DATA PROVIDED ▸
◇ ◇ ◇ ◇

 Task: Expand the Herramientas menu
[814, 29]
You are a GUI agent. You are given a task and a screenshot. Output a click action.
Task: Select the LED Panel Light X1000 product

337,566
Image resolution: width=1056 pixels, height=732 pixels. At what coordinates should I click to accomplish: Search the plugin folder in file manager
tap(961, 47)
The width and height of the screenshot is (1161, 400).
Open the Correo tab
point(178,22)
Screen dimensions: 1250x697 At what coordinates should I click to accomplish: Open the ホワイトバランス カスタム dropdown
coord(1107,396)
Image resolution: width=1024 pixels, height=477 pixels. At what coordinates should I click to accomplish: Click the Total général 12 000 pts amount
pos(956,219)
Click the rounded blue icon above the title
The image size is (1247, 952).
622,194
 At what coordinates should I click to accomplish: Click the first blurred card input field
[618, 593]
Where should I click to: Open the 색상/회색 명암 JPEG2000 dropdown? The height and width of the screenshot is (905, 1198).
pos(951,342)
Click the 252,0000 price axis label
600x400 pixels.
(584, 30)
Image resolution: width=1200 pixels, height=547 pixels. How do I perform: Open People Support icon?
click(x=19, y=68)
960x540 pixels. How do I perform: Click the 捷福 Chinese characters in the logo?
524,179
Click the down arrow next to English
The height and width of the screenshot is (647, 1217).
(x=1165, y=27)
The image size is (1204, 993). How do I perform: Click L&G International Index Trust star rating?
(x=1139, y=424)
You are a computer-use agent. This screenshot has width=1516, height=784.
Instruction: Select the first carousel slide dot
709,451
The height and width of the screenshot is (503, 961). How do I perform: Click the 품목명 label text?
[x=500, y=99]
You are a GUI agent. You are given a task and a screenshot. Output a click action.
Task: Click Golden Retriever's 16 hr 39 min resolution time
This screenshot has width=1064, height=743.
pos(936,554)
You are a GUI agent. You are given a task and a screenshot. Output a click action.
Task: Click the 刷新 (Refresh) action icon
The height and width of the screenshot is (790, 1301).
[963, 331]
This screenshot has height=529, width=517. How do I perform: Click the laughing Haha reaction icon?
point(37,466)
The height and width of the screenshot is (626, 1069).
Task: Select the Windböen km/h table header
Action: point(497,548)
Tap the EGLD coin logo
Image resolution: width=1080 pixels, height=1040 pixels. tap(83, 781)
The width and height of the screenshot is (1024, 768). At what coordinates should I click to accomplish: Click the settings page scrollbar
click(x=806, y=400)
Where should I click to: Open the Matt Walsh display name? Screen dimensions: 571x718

◇ ◇ ◇ ◇

WORK INSTRUCTIONS ▸ Your answer should be the records themselves, returned word for word.

WRITTEN RESPONSE ▸
 Task: Expand the Herramientas menu
[814, 29]
You are a GUI agent. You are given a task and a screenshot. Output a click action.
Task: Select the LED Panel Light X1000 product

337,566
Image resolution: width=1056 pixels, height=732 pixels. At what coordinates should I click to accomplish: Search the plugin folder in file manager
tap(961, 47)
The width and height of the screenshot is (1161, 400).
Open the Correo tab
point(178,22)
Screen dimensions: 1250x697 At what coordinates should I click to accomplish: Open the ホワイトバランス カスタム dropdown
coord(1107,396)
Image resolution: width=1024 pixels, height=477 pixels. At what coordinates should I click to accomplish: Click the Total général 12 000 pts amount
pos(956,219)
Click the rounded blue icon above the title
The image size is (1247, 952).
622,194
 At what coordinates should I click to accomplish: Click the first blurred card input field
[618, 593]
Where should I click to: Open the 색상/회색 명암 JPEG2000 dropdown? The height and width of the screenshot is (905, 1198).
pos(951,342)
Click the 252,0000 price axis label
600x400 pixels.
(584, 30)
Image resolution: width=1200 pixels, height=547 pixels. How do I perform: Open People Support icon?
click(x=19, y=68)
960x540 pixels. How do I perform: Click the 捷福 Chinese characters in the logo?
524,179
Click the down arrow next to English
The height and width of the screenshot is (647, 1217).
(x=1165, y=27)
The image size is (1204, 993). How do I perform: Click L&G International Index Trust star rating?
(x=1139, y=424)
You are a computer-use agent. This screenshot has width=1516, height=784.
Instruction: Select the first carousel slide dot
709,451
The height and width of the screenshot is (503, 961). How do I perform: Click the 품목명 label text?
[x=500, y=99]
You are a GUI agent. You are given a task and a screenshot. Output a click action.
Task: Click Golden Retriever's 16 hr 39 min resolution time
This screenshot has width=1064, height=743.
pos(936,554)
You are a GUI agent. You are given a task and a screenshot. Output a click action.
Task: Click the 刷新 (Refresh) action icon
The height and width of the screenshot is (790, 1301).
[963, 331]
This screenshot has height=529, width=517. How do I perform: Click the laughing Haha reaction icon?
point(37,466)
The height and width of the screenshot is (626, 1069).
Task: Select the Windböen km/h table header
Action: point(497,548)
Tap the EGLD coin logo
Image resolution: width=1080 pixels, height=1040 pixels. tap(83, 781)
The width and height of the screenshot is (1024, 768). At what coordinates should I click to accomplish: Click the settings page scrollbar
click(x=806, y=400)
Where should I click to: Open the Matt Walsh display name? Screen dimensions: 571x718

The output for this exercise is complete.